# [Problem to solve]
Report all lines of the data below that hold the word "Properties".

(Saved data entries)

·····

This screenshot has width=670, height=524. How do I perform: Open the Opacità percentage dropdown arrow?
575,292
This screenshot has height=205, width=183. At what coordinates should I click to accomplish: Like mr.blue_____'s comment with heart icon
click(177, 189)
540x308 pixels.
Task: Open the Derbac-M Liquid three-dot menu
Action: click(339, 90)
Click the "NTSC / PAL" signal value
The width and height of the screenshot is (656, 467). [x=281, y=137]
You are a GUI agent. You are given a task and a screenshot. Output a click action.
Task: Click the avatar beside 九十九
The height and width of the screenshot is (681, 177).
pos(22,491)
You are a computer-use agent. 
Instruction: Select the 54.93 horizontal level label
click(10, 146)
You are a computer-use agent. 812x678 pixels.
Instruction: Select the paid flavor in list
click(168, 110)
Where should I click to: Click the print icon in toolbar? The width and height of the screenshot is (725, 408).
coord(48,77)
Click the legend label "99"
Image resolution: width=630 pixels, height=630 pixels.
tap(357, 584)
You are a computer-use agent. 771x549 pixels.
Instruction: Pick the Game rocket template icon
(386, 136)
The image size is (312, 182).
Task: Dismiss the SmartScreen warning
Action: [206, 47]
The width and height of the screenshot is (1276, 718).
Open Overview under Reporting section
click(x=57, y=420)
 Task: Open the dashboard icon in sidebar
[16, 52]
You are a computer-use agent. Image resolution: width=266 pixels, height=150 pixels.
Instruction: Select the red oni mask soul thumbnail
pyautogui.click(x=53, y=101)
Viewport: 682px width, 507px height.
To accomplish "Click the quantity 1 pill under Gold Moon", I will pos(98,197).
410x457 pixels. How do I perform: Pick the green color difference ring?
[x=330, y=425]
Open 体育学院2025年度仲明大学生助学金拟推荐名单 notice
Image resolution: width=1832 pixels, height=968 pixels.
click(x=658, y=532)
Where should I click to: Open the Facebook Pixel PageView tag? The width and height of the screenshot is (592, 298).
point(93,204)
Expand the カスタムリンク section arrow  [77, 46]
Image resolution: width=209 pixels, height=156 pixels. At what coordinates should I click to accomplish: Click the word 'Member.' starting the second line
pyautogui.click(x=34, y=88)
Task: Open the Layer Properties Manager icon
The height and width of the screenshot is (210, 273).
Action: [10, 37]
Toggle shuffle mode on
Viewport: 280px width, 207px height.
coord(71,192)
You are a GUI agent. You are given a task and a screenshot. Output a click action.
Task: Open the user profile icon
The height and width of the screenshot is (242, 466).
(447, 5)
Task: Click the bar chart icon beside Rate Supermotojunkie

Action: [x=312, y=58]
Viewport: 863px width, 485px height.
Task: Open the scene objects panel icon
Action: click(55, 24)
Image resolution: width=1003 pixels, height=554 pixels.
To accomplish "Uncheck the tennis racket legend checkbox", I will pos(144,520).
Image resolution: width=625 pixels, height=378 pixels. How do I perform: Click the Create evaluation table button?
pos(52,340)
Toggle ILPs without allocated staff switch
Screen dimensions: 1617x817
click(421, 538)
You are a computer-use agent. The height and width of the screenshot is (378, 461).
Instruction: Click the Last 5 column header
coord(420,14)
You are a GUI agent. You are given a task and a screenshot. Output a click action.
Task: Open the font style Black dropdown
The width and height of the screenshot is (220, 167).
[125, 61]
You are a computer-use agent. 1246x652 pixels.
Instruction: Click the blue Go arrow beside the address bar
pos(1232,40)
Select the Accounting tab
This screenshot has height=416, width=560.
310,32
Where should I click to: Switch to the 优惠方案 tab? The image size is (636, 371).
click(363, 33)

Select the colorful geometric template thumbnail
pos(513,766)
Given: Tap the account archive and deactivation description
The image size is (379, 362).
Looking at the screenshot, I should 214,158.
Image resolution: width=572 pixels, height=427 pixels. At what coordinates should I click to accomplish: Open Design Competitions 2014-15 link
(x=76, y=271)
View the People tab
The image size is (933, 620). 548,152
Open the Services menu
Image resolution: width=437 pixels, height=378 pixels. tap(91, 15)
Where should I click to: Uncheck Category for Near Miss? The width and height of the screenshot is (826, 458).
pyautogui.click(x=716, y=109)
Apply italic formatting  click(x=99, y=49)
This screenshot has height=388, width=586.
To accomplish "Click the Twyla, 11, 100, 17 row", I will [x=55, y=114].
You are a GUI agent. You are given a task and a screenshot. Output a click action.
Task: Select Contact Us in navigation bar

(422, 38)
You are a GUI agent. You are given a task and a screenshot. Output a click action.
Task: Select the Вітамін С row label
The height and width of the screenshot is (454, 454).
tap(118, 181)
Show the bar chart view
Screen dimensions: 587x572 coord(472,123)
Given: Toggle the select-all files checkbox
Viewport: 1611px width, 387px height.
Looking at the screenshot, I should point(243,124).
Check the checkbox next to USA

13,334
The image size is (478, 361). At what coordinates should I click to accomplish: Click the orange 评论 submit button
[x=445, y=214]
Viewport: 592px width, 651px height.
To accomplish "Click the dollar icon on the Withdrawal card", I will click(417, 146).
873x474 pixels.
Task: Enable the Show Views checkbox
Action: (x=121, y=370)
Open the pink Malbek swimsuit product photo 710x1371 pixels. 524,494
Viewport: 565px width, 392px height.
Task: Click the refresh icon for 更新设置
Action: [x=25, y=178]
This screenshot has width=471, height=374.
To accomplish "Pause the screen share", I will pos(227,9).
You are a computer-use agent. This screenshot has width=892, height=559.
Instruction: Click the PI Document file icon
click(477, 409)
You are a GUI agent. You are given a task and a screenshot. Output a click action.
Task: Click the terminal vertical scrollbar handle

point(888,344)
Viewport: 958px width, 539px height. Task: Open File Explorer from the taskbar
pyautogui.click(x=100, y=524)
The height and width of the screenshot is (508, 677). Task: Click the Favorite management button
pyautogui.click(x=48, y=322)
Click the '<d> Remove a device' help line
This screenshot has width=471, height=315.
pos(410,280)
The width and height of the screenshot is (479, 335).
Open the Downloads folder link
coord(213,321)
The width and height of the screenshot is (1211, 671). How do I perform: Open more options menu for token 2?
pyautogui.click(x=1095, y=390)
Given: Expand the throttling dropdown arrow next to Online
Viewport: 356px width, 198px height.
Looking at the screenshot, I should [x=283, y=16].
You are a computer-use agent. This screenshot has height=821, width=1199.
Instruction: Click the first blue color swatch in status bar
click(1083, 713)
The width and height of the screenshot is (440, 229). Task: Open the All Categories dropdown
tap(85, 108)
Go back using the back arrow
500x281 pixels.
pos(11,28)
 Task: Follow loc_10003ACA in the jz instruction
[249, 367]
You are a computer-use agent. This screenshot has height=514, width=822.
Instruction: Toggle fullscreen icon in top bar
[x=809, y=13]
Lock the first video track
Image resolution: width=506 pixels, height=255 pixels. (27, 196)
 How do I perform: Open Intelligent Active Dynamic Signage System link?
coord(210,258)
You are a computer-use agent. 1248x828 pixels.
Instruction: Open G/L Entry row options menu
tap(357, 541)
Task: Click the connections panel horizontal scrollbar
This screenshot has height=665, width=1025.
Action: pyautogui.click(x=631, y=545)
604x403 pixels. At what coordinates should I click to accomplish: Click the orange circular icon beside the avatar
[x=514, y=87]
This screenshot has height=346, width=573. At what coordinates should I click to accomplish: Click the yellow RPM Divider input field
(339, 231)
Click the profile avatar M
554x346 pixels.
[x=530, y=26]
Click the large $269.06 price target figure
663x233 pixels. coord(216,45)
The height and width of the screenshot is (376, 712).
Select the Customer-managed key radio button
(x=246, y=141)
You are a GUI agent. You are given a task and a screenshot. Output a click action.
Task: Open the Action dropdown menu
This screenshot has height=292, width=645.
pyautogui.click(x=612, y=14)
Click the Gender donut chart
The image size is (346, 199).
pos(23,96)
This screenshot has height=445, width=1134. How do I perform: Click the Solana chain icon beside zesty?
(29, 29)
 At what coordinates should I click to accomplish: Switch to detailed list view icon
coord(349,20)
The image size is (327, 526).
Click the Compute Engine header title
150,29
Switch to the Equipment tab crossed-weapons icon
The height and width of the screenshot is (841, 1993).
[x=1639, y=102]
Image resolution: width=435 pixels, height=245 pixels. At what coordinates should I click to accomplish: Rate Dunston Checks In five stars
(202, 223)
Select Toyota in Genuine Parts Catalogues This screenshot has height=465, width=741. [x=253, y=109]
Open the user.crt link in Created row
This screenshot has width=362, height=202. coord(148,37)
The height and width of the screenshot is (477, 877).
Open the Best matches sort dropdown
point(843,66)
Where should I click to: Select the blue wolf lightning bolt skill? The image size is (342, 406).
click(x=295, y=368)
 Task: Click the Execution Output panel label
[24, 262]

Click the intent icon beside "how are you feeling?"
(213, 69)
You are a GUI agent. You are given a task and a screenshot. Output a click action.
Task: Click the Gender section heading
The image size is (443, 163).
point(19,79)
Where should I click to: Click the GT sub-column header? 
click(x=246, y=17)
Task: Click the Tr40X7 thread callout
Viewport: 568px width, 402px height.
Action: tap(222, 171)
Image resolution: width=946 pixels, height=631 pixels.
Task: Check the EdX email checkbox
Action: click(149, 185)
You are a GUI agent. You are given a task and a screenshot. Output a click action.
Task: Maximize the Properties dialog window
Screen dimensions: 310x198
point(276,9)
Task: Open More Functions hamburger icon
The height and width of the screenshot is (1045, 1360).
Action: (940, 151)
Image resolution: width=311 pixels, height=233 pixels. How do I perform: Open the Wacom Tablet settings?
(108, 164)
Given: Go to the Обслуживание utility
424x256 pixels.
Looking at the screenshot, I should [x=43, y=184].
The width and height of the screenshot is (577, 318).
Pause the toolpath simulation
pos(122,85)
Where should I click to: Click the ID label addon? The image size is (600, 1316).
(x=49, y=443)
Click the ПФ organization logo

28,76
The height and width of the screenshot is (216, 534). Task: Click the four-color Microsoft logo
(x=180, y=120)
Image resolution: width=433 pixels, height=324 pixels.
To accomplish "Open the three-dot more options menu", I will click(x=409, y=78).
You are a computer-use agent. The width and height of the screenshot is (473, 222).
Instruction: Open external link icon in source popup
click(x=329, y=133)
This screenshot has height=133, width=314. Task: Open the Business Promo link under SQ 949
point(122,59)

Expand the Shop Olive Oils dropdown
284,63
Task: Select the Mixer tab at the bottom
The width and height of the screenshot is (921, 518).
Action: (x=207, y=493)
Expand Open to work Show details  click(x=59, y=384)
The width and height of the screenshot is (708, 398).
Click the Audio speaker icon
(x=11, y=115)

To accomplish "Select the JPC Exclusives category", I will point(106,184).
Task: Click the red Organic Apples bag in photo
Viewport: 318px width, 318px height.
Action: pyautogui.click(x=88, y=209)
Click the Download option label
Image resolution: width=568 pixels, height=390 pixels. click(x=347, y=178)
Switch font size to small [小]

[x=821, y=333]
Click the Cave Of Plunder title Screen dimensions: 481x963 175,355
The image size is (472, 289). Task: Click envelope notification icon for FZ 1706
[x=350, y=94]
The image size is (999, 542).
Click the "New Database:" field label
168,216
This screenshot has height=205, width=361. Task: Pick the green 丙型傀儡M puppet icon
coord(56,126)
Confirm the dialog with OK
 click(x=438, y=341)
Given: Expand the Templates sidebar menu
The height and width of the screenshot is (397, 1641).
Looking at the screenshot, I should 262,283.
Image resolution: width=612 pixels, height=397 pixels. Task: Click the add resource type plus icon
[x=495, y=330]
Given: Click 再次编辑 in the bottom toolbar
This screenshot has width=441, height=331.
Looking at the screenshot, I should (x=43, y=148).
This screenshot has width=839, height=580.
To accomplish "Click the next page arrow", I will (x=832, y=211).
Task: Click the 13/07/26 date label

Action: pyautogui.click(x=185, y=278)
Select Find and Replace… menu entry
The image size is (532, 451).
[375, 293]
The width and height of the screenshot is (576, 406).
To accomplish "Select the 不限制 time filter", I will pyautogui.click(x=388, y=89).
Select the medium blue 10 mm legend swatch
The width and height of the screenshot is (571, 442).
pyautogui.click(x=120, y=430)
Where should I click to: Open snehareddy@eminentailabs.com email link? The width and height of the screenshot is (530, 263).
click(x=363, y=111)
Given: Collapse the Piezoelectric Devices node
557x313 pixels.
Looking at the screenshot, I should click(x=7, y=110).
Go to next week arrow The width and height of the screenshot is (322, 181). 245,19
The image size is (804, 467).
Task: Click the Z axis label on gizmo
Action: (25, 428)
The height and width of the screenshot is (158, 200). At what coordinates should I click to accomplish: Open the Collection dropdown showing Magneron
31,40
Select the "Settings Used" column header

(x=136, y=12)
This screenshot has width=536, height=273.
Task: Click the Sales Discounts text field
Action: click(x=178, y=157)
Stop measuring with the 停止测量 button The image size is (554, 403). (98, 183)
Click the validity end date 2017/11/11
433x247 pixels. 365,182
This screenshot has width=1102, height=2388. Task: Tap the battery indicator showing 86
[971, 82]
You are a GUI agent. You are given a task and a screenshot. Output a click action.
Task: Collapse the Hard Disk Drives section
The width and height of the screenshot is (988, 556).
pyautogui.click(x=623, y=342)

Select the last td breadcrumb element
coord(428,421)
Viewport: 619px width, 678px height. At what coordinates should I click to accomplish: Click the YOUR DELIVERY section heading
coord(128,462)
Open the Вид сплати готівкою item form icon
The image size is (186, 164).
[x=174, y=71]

·····

# [Exercise result]
Task: Open the Layer Properties Manager icon
Task: Maximize the Properties dialog window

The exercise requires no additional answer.